1. 0% to 40%: might not be important;

2. 30% to 60%: may represent moderate heterogeneity;

3. 50% to 90%: may represent substantial heterogeneity;

4. 75% to 100%: considerable heterogeneity.

We also reported on the magnitude and direction of the effects contributing to any heterogeneity found (Deeks 2021).

Assessment of reporting biases

We did not find sufficient trials with data to attempt to identify publication bias. If this changes at a future update, we will attempt to identify any publication bias in the included trials by generating a funnel plot. If there is asymmetry in the funnel plot, we will attempt to discover the reason, including reasons not related to publication bias (Page 2021).

We attempted to identify any selective reporting in the included publications by careful examination of the trial publications and consideration of reporting of both positive and negative effects of the intervention. We looked at competing interests of the authors to determine the role of external bias being introduced.

Data synthesis

We were only able to combine two trials in a meta‐analysis, and only produced three forest plots. If more data are available at a future update we will generate forest plots for each outcome. We will report each outcome on a separate forest plot and also separate out the different comparisons, e.g. short‐acting inhaled beta‐2 agonists versus placebo, short‐acting inhaled muscarinic antagonists versus placebo, etc.

Where there is low heterogeneity (I² < 40%) we will use a fixed‐effect model, but if heterogeneity > 40% we will use a random‐effects model (Deeks 2021).

Subgroup analysis and investigation of heterogeneity

We were unable to add any data into one meta‐analysis and therefore could not examine heterogeneity between trial results. In future updates if this becomes possible, where we find at least moderate statistical heterogeneity (I² > 50%) between the included trials, we will investigate the possible causes of this further by performing subgroup analyses looking at the effects of:

1. age;

2. severity of lung disease;

3. the presence of atopy; and

4. the presence of reversible airway obstruction (based on reversibility or methacholine challenge or exercise testing).

Sensitivity analysis

If we are able to include more data in a meta‐analysis in a future update we will carry out a sensitivity analysis to look at the effects of risk of bias on the trial results. We will look at the effect of adding in and taking out trials where there is high risk of bias. 

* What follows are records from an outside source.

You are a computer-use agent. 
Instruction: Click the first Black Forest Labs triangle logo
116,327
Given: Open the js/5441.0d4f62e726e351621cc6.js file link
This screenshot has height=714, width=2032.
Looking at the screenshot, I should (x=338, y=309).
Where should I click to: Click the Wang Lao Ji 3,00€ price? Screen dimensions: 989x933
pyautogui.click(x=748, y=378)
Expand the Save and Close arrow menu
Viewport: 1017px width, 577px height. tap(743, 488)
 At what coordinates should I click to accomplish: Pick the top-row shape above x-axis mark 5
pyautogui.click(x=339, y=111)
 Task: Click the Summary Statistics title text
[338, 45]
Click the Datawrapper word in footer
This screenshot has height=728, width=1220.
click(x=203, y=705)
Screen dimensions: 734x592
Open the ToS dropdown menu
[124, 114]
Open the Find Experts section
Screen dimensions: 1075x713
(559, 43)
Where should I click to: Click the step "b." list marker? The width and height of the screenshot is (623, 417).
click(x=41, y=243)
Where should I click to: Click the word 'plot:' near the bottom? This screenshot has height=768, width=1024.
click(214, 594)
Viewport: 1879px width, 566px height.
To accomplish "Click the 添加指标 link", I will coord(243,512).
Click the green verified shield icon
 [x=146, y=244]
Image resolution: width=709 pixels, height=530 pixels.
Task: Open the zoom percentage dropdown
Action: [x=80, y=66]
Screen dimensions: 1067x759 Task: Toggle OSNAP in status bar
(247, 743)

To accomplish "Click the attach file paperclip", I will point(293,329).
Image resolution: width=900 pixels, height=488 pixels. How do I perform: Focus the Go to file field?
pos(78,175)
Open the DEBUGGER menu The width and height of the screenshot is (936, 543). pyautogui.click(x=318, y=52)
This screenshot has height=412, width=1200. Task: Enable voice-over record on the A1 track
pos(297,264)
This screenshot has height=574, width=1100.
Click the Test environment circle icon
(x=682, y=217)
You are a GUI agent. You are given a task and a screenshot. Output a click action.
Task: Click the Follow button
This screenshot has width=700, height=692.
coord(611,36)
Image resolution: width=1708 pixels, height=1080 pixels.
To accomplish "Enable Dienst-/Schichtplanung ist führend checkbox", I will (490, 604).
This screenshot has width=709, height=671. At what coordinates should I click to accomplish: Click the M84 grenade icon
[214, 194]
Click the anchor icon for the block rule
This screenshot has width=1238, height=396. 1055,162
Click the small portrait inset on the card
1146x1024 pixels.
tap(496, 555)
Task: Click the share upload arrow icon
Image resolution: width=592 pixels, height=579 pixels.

Summary of findings and assessment of the certainty of the evidence

We have presented a summary of findings table for each comparison that we have included in the review. We have selected the following outcomes to present, which we consider to be the most clinically relevant.

1. Change from baseline in FEV₁ % predicted

2. Quality of life (using a validated measure such as CFQ‐R (Quittner 2009), CFQoL (Gee 2000))

3. Number of exacerbations

4. Participant‐reported respiratory symptom score (using a validated score such as RSS, RSSQ (Goss 2007))

5. Adverse events (all treatment‐related adverse effects)

6. Change from baseline in FVC % predicted

7. Sputum volume (mL)

For each outcome we have reported the illustrative risk with and without the intervention and the magnitude of effect (RR or MD) (Schünemann 2021a). We also presented the number of trials contributing to the outcome and a grade for the overall certainty of the body of evidence. To do this we used the GRADE approach (Schünemann 2021b). We assessed the certainty of evidence based on the risk of bias within the trials contributing to the outcome, relevance to our population of interest (indirectness), unexplained heterogeneity or inconsistency, imprecision of the results and risk of publication bias. As a starting point we have labelled all of the evidence as high certainty, but we downgraded the evidence where there were issues in any of the aforementioned categories. We downgraded the evidence once where the risk was serious and twice where we deemed the risk to be very serious. We graded the body of evidence for each outcome as either high, moderate, low or very low certainty. We added reasons and supporting information for our decisions in the footnotes to the summary of findings tables.